Epaphras, who is one of you, a servant of Christ, saluteth you, always labouring fervently for you in prayers, that ye may stand perfect and complete in all the will of God. (Colossians 4:12)

From throne to throne. Paul states we are saved by grace through faith. 

Being justified freely by his grace through the redemption that is in Christ: (Romans 3:24)

But we must bring our body under subjection to our new life in Christ. 

But I keep under my body, and bring it into subjection: lest that by any means, when I have preached to others, I myself should be a castaway. (I Corinthians 9:27)

Again, we are justified by faith in God’s promise: 

To declare, I say, at this time his righteousness: that he might be just, and the justifier of him which believeth in Jesus. (Romans 3:26)

But then we realize we must purge ourselves from all unrighteousness: 

For this ye know, that no whoremonger, nor unclean person, nor covetous man, who is an idolater, hath any inheritance in the kingdom of Christ and of God. (Ephesians 5:5)

God has moved in a sovereign manner in our lives: 

Having predestinated us unto the adoption of children by Jesus Christ to himself, according to the good pleasure of his will, To the praise of the glory of his grace, wherein he hath made us accepted in the beloved. In whom we have redemption through his blood, the forgiveness of sins, according to the riches of his grace; (Ephesians 1:5-7)

But then there is something we must do in order to establish ourselves in the grace of God: 

Wherefore come out from among them, and be ye separate, saith the Lord, and touch not the unclean thing; and I will receive you. And will be a Father unto you, and ye shall be my sons and daughters, saith the Lord Almighty. (II Corinthians 6:17,18)

If we would make a success of our salvation we must maintain a balance between God’s gift of grace and our response to that grace. Otherwise we make shipwreck of the life of faith.

Christian teachers often emphasize the passages that describe the position given us at the outset of redemption. Few of them it seems stress also the passages that point out the critical need for faithful cross-carrying obedience to the Lord.

There is an Alpha and there is an Omega. There is a time when God carries us to Himself on eagles’ wings. There also is a protracted period when we plod faithfully through a dry, desolate, forbidding wilderness. The sons of God are born at the right hand of God. The sons of God are formed in the wilderness of tribulation. 

And thou shalt remember all the way which the Lord thy God led thee these forty years in the wilderness, to humble thee, and to prove thee, to know what was in thine heart, whether thou wouldest keep his commandments, or no. And he humbled thee, and suffered thee to hunger, and fed thee with manna, which thou knewest not, neither did thy fathers know; that he might make thee know that man doth not live by bread only, but by every word that proceedeth out of the mouth of the Lord doth man live. (Deuteronomy 8:2,3)

We begin on the highest throne of glory. Then we must climb the mountain of Zion to gain the throne. We must overcome the devil, just as the Lord did. 

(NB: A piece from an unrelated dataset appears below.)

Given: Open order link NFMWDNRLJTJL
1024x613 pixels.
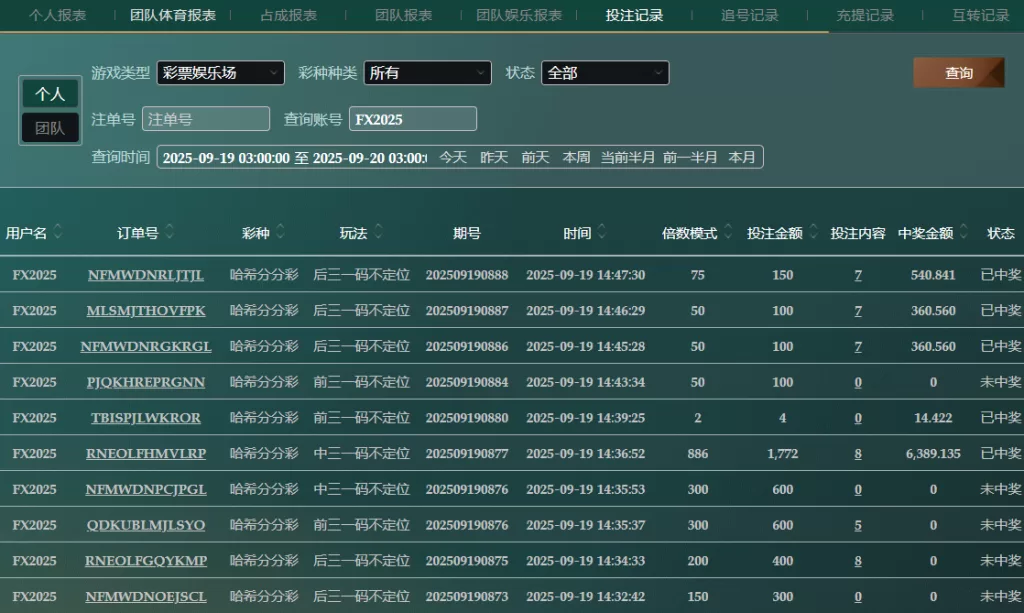Looking at the screenshot, I should pyautogui.click(x=146, y=275).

To him that overcometh will I grant to sit with me in my throne, even as I also overcame, and am set down with my Father in his throne. (Revelation 3:21)

We are born resurrected. Then we must attain to the resurrection. 

If by any means I might attain unto the resurrection [Greek, out-resurrection] of the dead. (Philippians 3:11)

We are given Christ in the beginning. Then we must win Christ. 

Yea doubtless, and I count all things but loss for the excellency of the knowledge of Christ my Lord: for whom I have suffered the loss of all things, and do count them but dung, that I may win Christ, (Philippians 3:8)

The parable of the sower teaches us that the growth of the Divine Seed can be choked out. It can be killed before any lasting fruit is borne. 

And some fell among thorns; and the thorns sprung up, and choked them: (Matthew 13:7)

In the beginning we are carried on eagles’ wings and brought to the highest level of the new Jerusalem. When God has completed His work of redemption in us we will be able to walk on our feet through the gates into the city. 

Blessed are they that do his commandments, that they may have right to the tree of life, and may enter in through the gates into the city. (Revelation 22:14)

When God reaches down to us He lifts us to the highest point of glory possible. His grace does this. Then the same Divine grace begins the work of re-creating our personality until our whole man, spirit, soul, and body, can maintain the position freely given at the first.

It is not a case of earning our free position in Christ. Rather it is a case of being found worthy of the Kingdom, of grasping that for which we have been grasped, of keeping our crown lest it be taken, of maintaining what has been given us by the Lord. 

Which is a manifest token of the righteous judgment of God, that ye may be counted worthy of the kingdom of God, for which ye also suffer: (II Thessalonians 1:5)

We must fight to enter Canaan. Under Moses, God delivered the Israelites from the bondage of Egypt. He brought them to Himself on eagles’ wings. Israel did not have to fight in order to escape Egypt.

But after Moses died and the crown of anointing passed to Joshua, God spoke of the Israelites invading Canaan on their feet

Every place that the sole of your foot shall tread upon, that have I given unto you, as I said unto Moses. (Joshua 1:3)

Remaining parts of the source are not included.